● **Directions**
Write out nothing but the lines from the first line of the entries below through the line with "[mobile trigger] (11, 13)"; no pictures go in.

● **Saved data entries**
- Opening Delimiter -

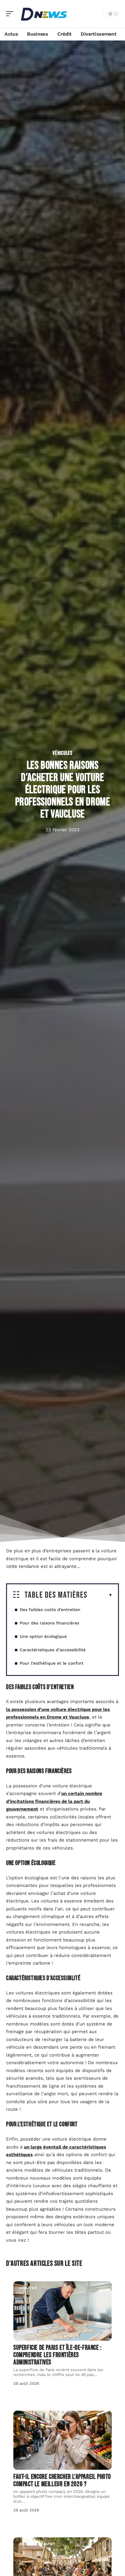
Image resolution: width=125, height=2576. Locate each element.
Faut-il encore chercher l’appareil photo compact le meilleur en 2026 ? (62, 2480)
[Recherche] (97, 14)
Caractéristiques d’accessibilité (53, 1649)
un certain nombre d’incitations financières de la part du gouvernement (54, 1801)
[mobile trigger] (11, 13)
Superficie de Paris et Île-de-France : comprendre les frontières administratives (57, 2355)
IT (21, 2417)
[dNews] (43, 13)
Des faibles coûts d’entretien (51, 1609)
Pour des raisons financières (50, 1623)
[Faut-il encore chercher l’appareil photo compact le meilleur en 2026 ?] (62, 2440)
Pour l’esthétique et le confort (52, 1663)
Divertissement (37, 2544)
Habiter (28, 2288)
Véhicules (62, 753)
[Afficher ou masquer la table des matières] (100, 1595)
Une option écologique (44, 1636)
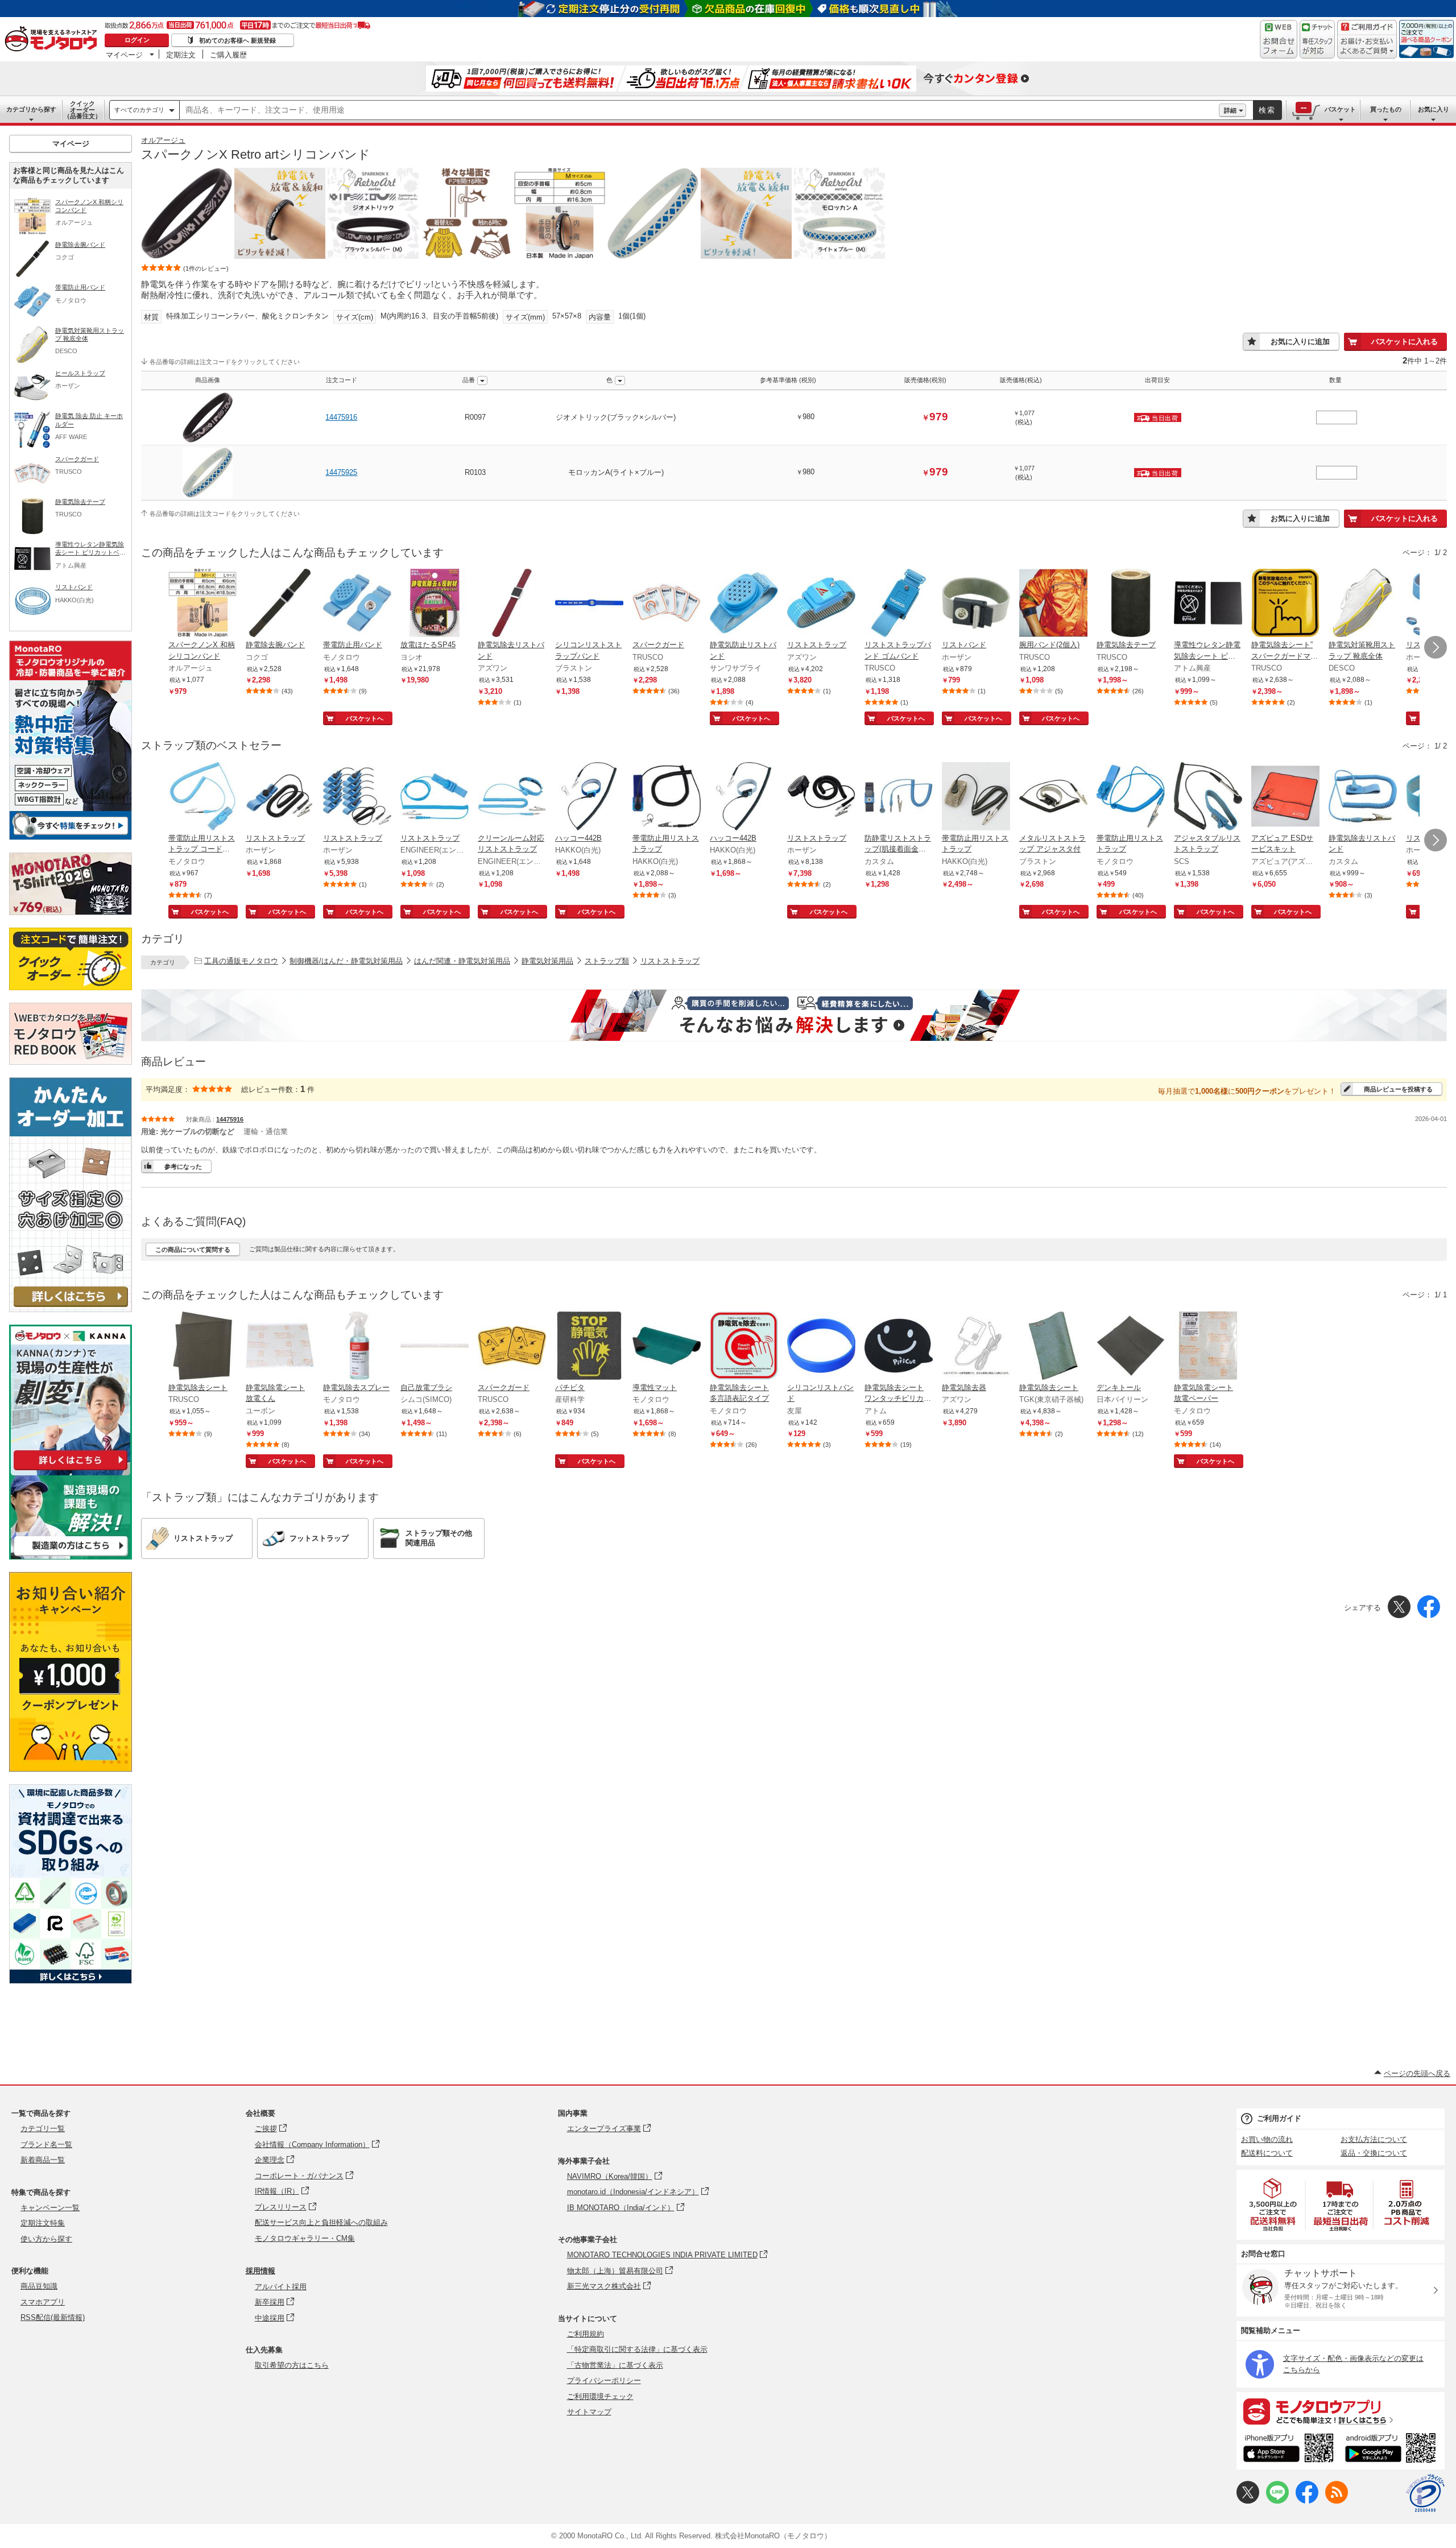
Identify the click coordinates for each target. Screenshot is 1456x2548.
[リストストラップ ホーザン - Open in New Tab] (280, 797)
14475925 (341, 472)
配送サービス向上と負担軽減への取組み (321, 2222)
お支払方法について (1374, 2139)
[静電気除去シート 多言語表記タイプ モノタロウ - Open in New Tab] (744, 1347)
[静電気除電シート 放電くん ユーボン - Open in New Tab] (280, 1347)
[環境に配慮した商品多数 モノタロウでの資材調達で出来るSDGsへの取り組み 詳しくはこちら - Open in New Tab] (70, 1981)
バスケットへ (364, 718)
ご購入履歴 (228, 55)
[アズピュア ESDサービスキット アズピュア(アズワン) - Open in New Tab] (1285, 797)
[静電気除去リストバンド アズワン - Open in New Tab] (512, 604)
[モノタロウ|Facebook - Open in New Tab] (1307, 2501)
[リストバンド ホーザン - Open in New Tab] (976, 604)
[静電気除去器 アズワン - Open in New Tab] (976, 1347)
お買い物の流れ (1267, 2139)
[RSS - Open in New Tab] (1336, 2501)
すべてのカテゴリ (139, 109)
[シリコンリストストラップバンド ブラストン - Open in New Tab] (589, 604)
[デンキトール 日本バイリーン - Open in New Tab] (1131, 1347)
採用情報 (260, 2270)
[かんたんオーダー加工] (70, 1309)
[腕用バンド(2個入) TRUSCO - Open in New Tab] (1053, 604)
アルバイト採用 (281, 2286)
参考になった (183, 1166)
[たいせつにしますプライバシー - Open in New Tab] (1425, 2493)
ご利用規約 (585, 2334)
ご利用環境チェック (600, 2396)
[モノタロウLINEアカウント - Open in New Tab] (1277, 2501)
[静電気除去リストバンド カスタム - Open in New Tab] (1363, 797)
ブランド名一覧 (46, 2144)
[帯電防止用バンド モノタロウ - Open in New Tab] (357, 604)
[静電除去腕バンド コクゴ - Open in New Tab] (280, 604)
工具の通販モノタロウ (241, 961)
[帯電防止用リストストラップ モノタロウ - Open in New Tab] (1131, 797)
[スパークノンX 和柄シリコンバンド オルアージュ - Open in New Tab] (202, 604)
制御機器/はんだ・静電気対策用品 (346, 961)
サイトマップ (589, 2412)
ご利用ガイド (1279, 2118)
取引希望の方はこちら (292, 2365)
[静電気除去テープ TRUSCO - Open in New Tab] (1131, 604)
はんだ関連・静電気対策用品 (462, 961)
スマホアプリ (42, 2302)
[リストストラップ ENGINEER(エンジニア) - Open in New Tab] (434, 797)
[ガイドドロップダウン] (1367, 47)
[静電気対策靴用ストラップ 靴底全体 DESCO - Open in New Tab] (1363, 604)
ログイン (137, 39)
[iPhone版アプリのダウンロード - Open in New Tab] (1288, 2450)
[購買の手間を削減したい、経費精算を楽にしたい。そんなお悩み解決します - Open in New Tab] (794, 1015)
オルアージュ (163, 140)
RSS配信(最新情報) (52, 2317)
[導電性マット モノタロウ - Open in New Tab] (666, 1347)
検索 (1267, 110)
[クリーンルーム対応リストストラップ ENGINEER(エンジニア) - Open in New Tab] (512, 797)
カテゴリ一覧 (42, 2128)
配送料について (1267, 2153)
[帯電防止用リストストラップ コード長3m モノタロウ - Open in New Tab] (202, 797)
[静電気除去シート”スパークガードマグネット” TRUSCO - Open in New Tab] (1285, 604)
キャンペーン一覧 (50, 2207)
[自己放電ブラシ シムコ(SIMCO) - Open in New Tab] (434, 1347)
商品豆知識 (38, 2286)
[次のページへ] (1435, 647)
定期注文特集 (42, 2223)
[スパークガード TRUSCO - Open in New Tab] (666, 604)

- Closing Delimiter -

● **Response for this exercise**
Image resolution: width=125, height=2576. Locate each element.
Faut-il encore chercher l’appareil photo compact le meilleur en 2026 ? (62, 2480)
[Recherche] (97, 14)
Caractéristiques d’accessibilité (53, 1649)
un certain nombre d’incitations financières de la part du gouvernement (54, 1801)
[mobile trigger] (11, 13)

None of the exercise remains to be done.